Angoulême reste un formidable moyen de rencontrer en peu de temps tout un lot d’auteurs de BD, qu’ils soient scénaristes ou dessinateurs, et donc de pouvoir aborder avec eux leurs travaux récents et à venir. Un moyen pour nous de vous proposer quelques news, beaucoup de fraîcheur dans les réponses spontanées des auteurs qui se livrent sans arrière-pensées. Bref un moment privilégié pour parler 9ème art et parfois bien plus que cela… Aujourd’hui laissons-nous prendre par le spectral Whaligoë…

 

 

Mystères des landes reculées de l’Empire britannique sous un ciel forcément pluvieux. Un coche s’avance à bâtons rompus sur des chemins plutôt lourds et cabossés. Au croisement d’une route un panneau indique plusieurs directions, des lieux improbables, sortis dont ne sait où. Peu-importe ici ou ailleurs pour l’homme qui descend de voiture une fois arrivé au cœur du hameau qui porte le nom de Whaligoë.

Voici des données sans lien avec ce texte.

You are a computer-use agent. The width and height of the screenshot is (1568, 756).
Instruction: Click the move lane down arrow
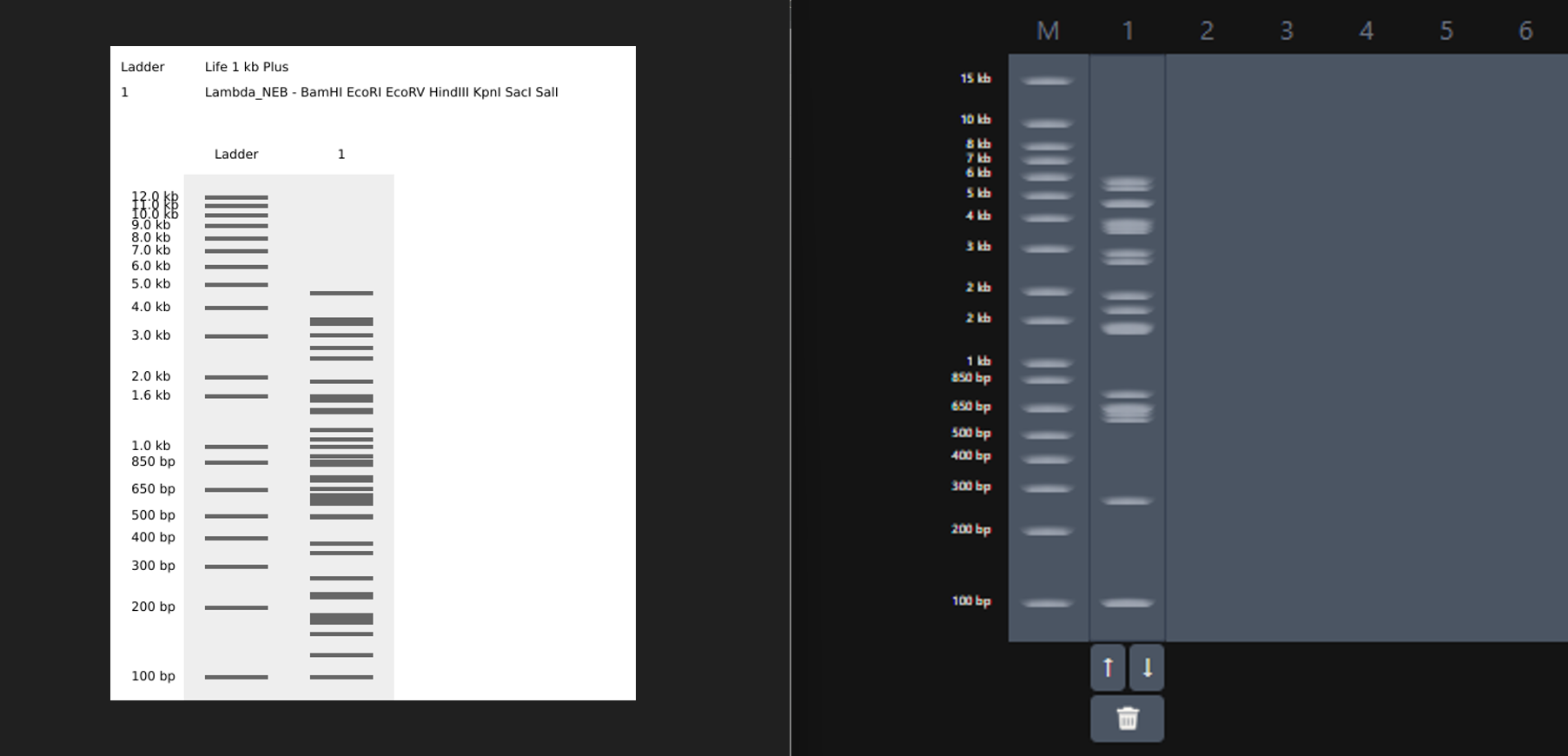click(x=1147, y=667)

Quelques années auparavant, dans ce lieu perdu d’Ecosse, où la rudesse côtoie une pauvreté toujours plus dure, Branwell, un adolescent du cru lance son coq dans l’arène. Les joutes entre gallinacés font fureur dans les granges isolées de la région et le peu d’argent gagné d’un dur labeur se perd plus vite que de raison. Mais l’espoir de voir la donne s’inverser incite à toujours plus miser. Pour Branwell, et malgré les réserves de sa sœur Emily, la soirée ne sera pas faste. Pas de place pour les loosers, le coq sera vite saigné à la sortie de cette arène surchauffée.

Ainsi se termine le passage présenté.